Preventing Sugar Cravings to Protect Your Dental Health

Wisdom Teeth

Everyone learns in childhood that eating too much candy causes cavities, especially if you don’t brush  and floss daily. We might think we eat less candy as adults, but sugar (disguised by various names) can be found  in a surprisingly wide variety of foods, from catsup to canned vegetables.

According to the U.S. Diabetes Council, the average American  consumes over 100 pounds of sugar a year, the highest in the world. But it’s worse than that, because the refined carbohydrates that make up much of the standard diet (including white flour and white rice) are turned into sugar by the body very quickly.

The results include two-thirds of us being overweight, greatly increasing the risk of diabetes, cardiovascular disease, and cancer. While tooth decay continues to be a problem, by the time we are adults, all those sugary foods and beverages that stick to teeth have also led to gum disease. Unless reversed, the infection can result in eventually losing some or all of your teeth.

There are lots of ways to cut back on those sugar cravings, starting with using healthy sugar substitutes in moderation, like xylitol, stevia, erythritol, and mock fruit. Eat more whole grains, seeds, nuts, beans, and legumes, which provide complex carbohydrates that take a long time to digest and keep blood sugar high, deterring hunger and providing energy (unlike eating a candy bar, which produces a quick high, followed by a crash). Proteins and healthy fats (like olive oil) can help, too (while avoiding too much high-fat meat and dairy and all trans-fats found in processed foods).
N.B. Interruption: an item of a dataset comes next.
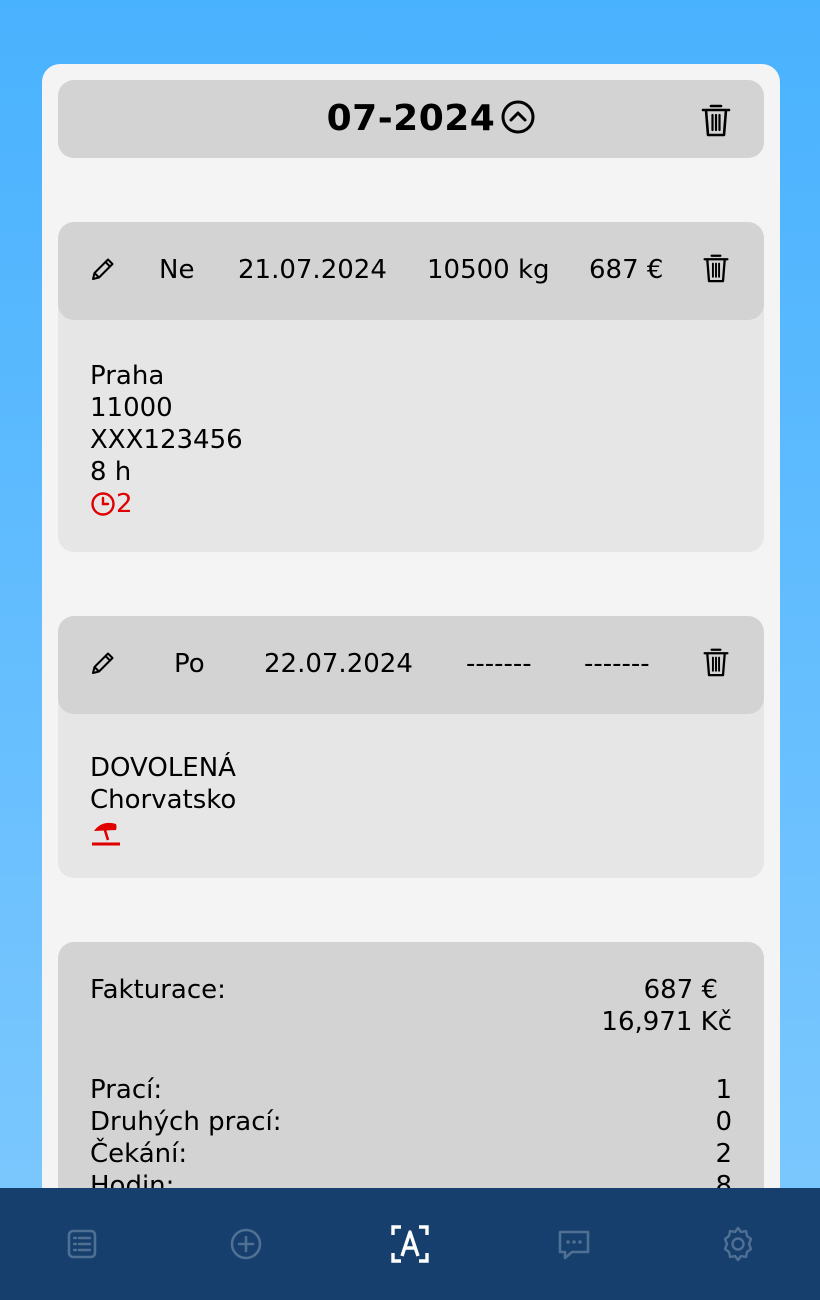  I want to click on entry-city: Praha, so click(128, 376).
Too much alcohol can also reduce blood sugar, creating cravings. 

To offset temptation, eat a breakfast of oatmeal, eggs, or plain yogurt with honey, putting alternative sweeteners in your coffee: 

  • Eat lots of vegetables, whole grains, lean fish and meats for lunch and dinner.
  • Carry sunflower seeds or almonds for snacks. Read the labels of so-called “nutrition bars” carefully.
  • Add a multivitamin supplement to make sure your body has whatever nutrients it needs and a probiotic to improve digestion and balance of good bacteria in your intestinal system.
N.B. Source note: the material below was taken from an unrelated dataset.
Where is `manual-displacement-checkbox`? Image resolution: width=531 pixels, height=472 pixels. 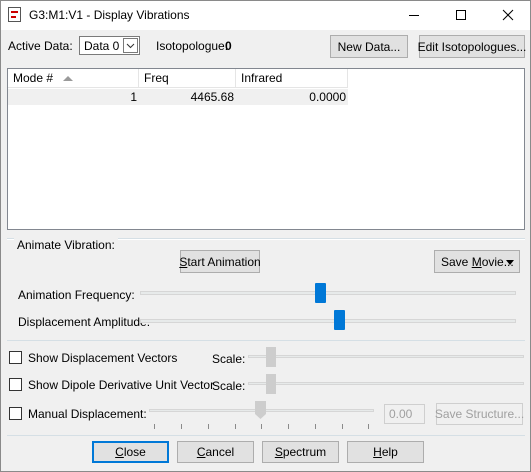 manual-displacement-checkbox is located at coordinates (16, 414).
But what the brain is really craving isn’t simply junk food, it’s the chemical dopamine that is the body’s “reward” that can be stimulated in an unhealthy by junk food: 

There are other ways to give it that without sweets or overeating:

  • Go for a brisk walk or jog.
  • Take a hot shower.
  • Drink a glass of water.
  • Make sure you get a full amount of refreshing sleep.

 And be sure to come in at least twice a year for a dental check-up so that we can make sure your health program is preventing tooth decay and periodontal disease.